■ Required action ■
Give back an exact copy of the lines in the records below, from the line that has "便携式分光测色仪 (143, 507)" through the line that has "亮度色彩分析仪 (140, 418)", and nothing besides.

(Records excerpted from a collection)
▽
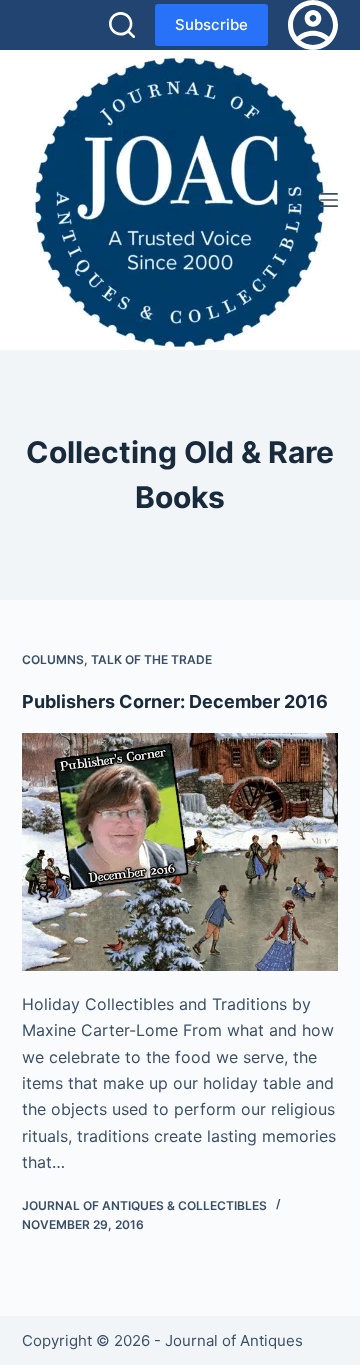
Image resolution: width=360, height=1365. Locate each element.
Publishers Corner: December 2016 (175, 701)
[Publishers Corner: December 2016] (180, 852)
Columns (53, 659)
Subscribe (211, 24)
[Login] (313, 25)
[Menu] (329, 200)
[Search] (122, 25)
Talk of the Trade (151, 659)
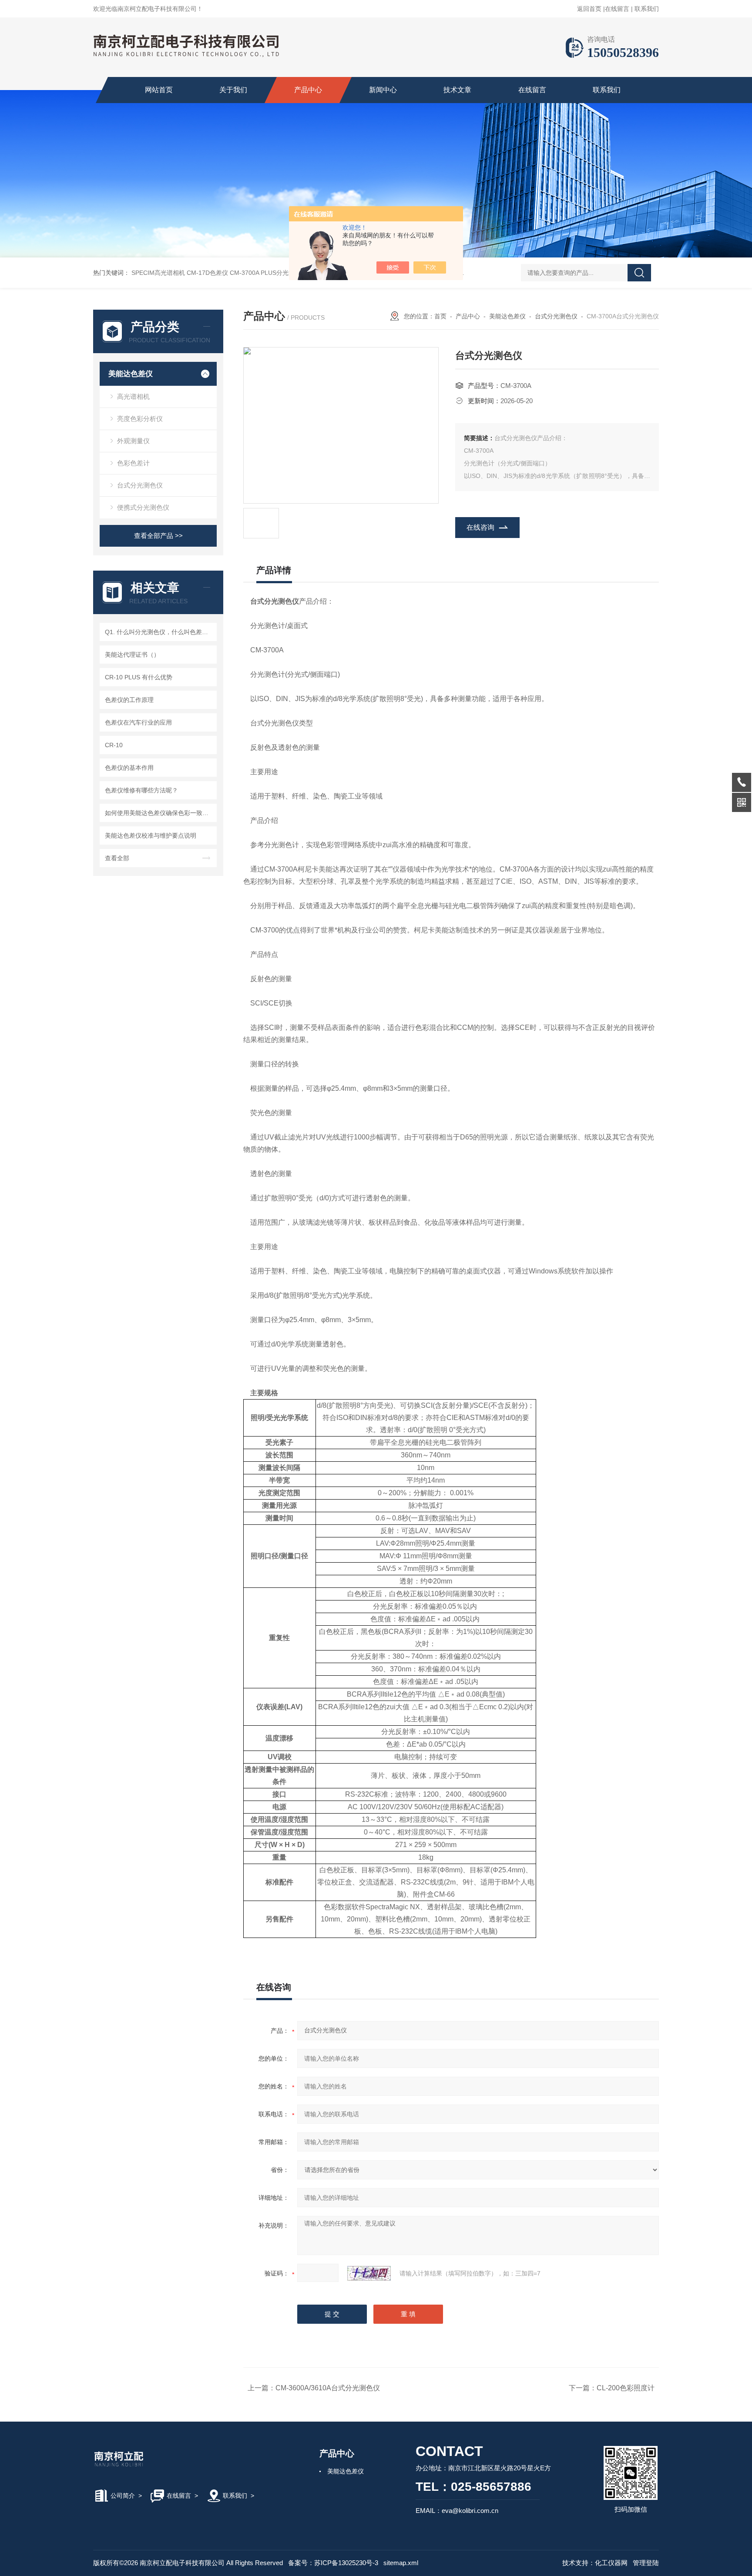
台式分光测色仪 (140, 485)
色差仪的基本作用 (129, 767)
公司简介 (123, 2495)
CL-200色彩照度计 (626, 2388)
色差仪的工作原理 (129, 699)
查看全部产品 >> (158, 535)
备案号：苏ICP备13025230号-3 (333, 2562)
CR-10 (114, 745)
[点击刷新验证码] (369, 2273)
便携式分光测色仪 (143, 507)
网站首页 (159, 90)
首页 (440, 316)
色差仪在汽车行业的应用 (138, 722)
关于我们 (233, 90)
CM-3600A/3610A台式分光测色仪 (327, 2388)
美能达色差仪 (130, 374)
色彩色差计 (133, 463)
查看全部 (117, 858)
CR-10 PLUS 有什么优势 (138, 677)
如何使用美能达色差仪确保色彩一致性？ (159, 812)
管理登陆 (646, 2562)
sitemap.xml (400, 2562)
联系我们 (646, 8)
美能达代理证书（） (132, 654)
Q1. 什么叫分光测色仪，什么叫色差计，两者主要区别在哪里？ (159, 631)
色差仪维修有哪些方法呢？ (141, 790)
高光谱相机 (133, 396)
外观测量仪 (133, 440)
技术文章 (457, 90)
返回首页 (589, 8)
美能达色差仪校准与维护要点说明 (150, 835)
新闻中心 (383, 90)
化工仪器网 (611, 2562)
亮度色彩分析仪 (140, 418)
△
▽
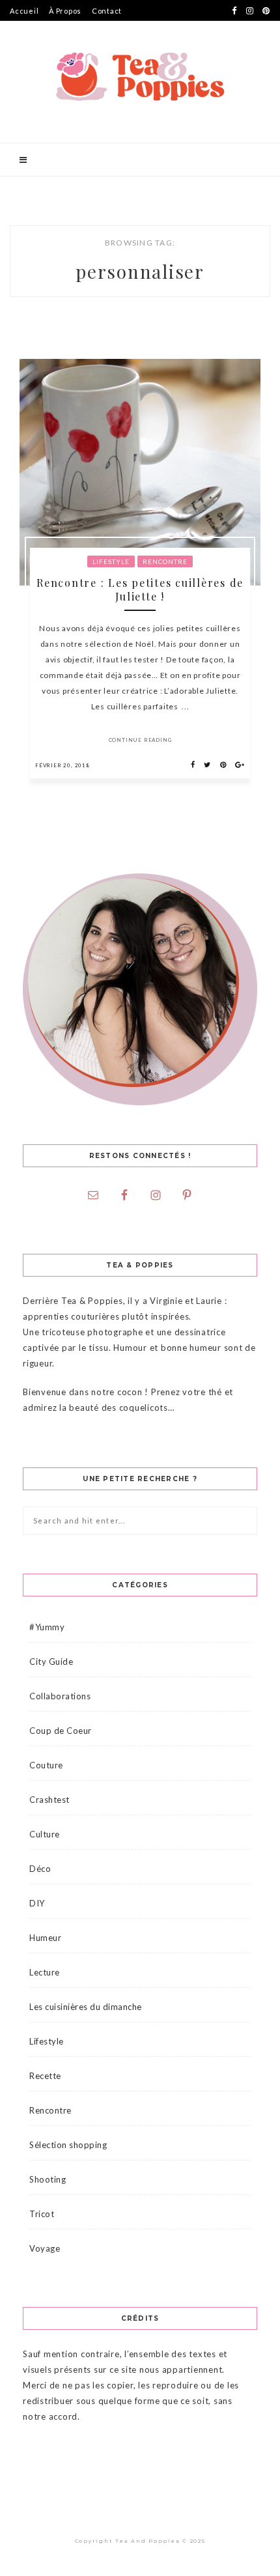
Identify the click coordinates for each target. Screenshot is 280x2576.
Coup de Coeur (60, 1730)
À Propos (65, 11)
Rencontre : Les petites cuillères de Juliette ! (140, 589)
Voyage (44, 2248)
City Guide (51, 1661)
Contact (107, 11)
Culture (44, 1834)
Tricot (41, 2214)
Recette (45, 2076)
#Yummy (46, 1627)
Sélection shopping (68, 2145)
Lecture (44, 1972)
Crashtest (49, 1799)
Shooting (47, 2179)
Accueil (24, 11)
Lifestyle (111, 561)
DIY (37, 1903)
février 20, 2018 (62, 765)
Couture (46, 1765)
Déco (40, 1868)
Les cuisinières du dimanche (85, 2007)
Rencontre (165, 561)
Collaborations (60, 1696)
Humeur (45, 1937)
△
■ Exercise answer ■
便携式分光测色仪 (143, 507)
网站首页 (159, 90)
首页 (440, 316)
色差仪在汽车行业的应用 (138, 722)
关于我们 (233, 90)
CM-3600A/3610A台式分光测色仪 (327, 2388)
美能达色差仪 (130, 374)
色彩色差计 (133, 463)
查看全部 (117, 858)
CR-10 PLUS 有什么优势 (138, 677)
如何使用美能达色差仪确保色彩一致性？ (159, 812)
管理登陆 (646, 2562)
sitemap.xml (400, 2562)
联系我们 (646, 8)
美能达代理证书（） (132, 654)
Q1. 什么叫分光测色仪，什么叫色差计，两者主要区别在哪里？ (159, 631)
色差仪维修有哪些方法呢？ (141, 790)
高光谱相机 (133, 396)
外观测量仪 (133, 440)
技术文章 (457, 90)
返回首页 (589, 8)
美能达色差仪校准与维护要点说明 (150, 835)
新闻中心 (383, 90)
化工仪器网 (611, 2562)
亮度色彩分析仪 (140, 418)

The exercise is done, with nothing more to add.